Document section:
## begin

A special case of bi-symmetric chords are plain-symmetric chords of equal intervals (see the YC Wiki article Isocord Theory).


Palindrome Building

A palindrome harmony can be built either by transformation of isocords or by rules of thumb such as discussed by YC member DAI (see his respective post).

All in all, this results in another piano hands-on rule: Construct an arbitrary interval structure as your prime form. Then attach its retrograde, in between an axis of symmetry. For an even number of intervals, this axis is empty, otherwise it is any interval (including 0, which would be a prime, to be played by different instruments).

There is no restriction to include intervals which are bigger than an octave; however, their usability might be restricted when working with even bigger intervals (cp. the graphic of isocord harmony in the Isocord Theory article).


Operations with Palindrome Harmonies

(1) Transposition of Palindromes: Transpose all notes of a palindrome chord by an equal interval up or down.

Example:

  • C#:1-2-3-2-1 –> F#:1-2-3-2-1 (= a p-4th up or a p-5th down)


(2) Inversion of Palindromes: While retaining the tones of a palindrome harmony, replace each interval by its complement interval.

Examples:

  • i) 1-2-3-2-1 –> 11-10-9-10-11 (e.g. B-C-D-F-G-Ab –> Ab-G-F-D-C-B)
  • ii) 2-3-2-3-2 –> 10-9-10-9-10 (e.g. C-D-F-G-Bb-C –> C-Bb-G-F-D-C)
  • iii) 2-4-4-2 –> 10-8-8-10 (e.g. Ab-Bb-D-F#-G# –> G#-F#-D-Bb-Ab)


Palindrome Inversions I II.png


(3) Transformation of Palindromes: While retaining its tones, reorder a palindrome harmony into a new bi-symmetric series of intervals. Where applicable, tone doubling and octave-stretching of intervals is acceptable.

Examples:

  • i) C:2-3-2 –> C:5-9-5, D:5-5-5, D:10-7-10, F:2-5-2, F:7-7-7, G:7-3-7, G:10-9-10
  • ii) C:5-2-5 –> C:7-10-7, F:7-0-7, F:7-12-7, G:5-0-5, G:5-12-5
  • iii) Ab:2-4-4-2 –> F#:2-6-6-2, F#:14-6-0-6-14, Bb:4-6-6-4, Bb:10-6-0-6-10, Ab:2-4-12-4-2, Ab:2-4-6-6-4-2


Palindrome Transformation III-1.png Palindrome Transformation III-2.png


Re-Transformation

Any palindrome harmony can be traced back to an isocord by re-transformation – reordering its tones in such a way that an isocord becomes visible, even with holes, which could be filled in with the missing tones.

## end

Listing:
## begin

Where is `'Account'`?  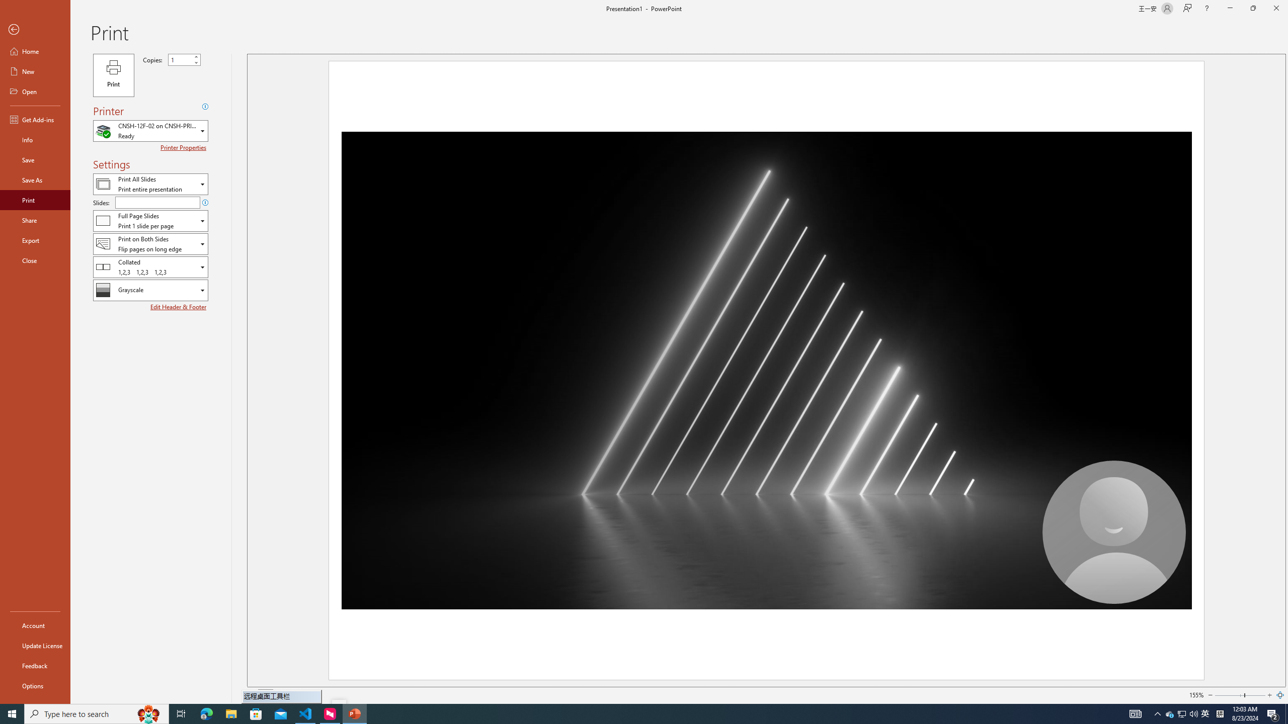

## end
## begin

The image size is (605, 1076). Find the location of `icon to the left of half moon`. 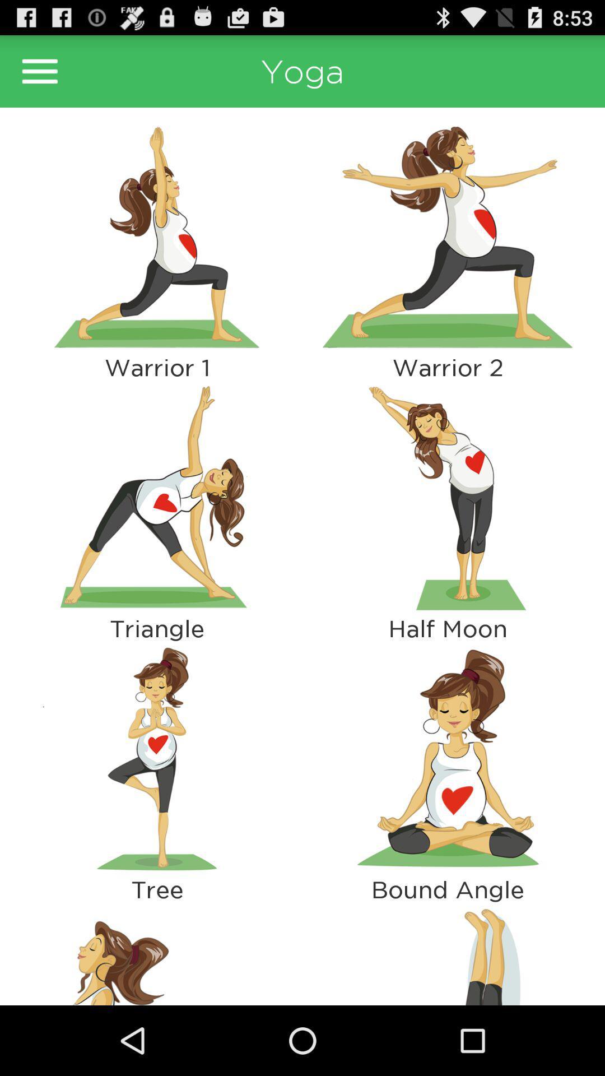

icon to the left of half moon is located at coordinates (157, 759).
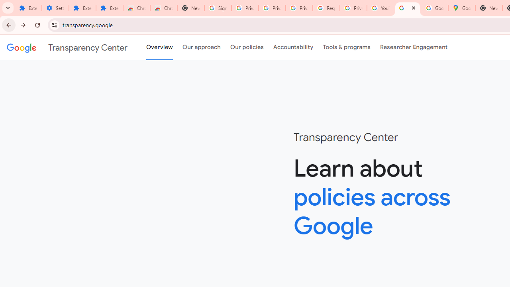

## end

Requirements:
1/ In the text on palindrome harmonies, what is the axis of symmetry when there is an even number of intervals?
2/ For each statement, say whether it agrees with the text on palindrome harmonies, and quote the words of the text that decide it.
(a) Intervals bigger than an octave may not be included in a palindrome harmony.
(b) Inversion of a palindrome keeps its tones and replaces each interval by its complement interval.
(c) When transforming a palindrome, tone doubling is not allowed.
3/ List the numbered operations that the text on palindrome harmonies gives under "Operations with Palindrome Harmonies."

Responses to the tasks:
1/ The axis is empty.

2/
(a) No: "There is no restriction to include intervals which are bigger than an octave"
(b) Yes: "While retaining the tones of a palindrome harmony, replace each interval by its complement interval."
(c) No: "tone doubling and octave-stretching of intervals is acceptable"

3/
(1) Transposition of Palindromes
(2) Inversion of Palindromes
(3) Transformation of Palindromes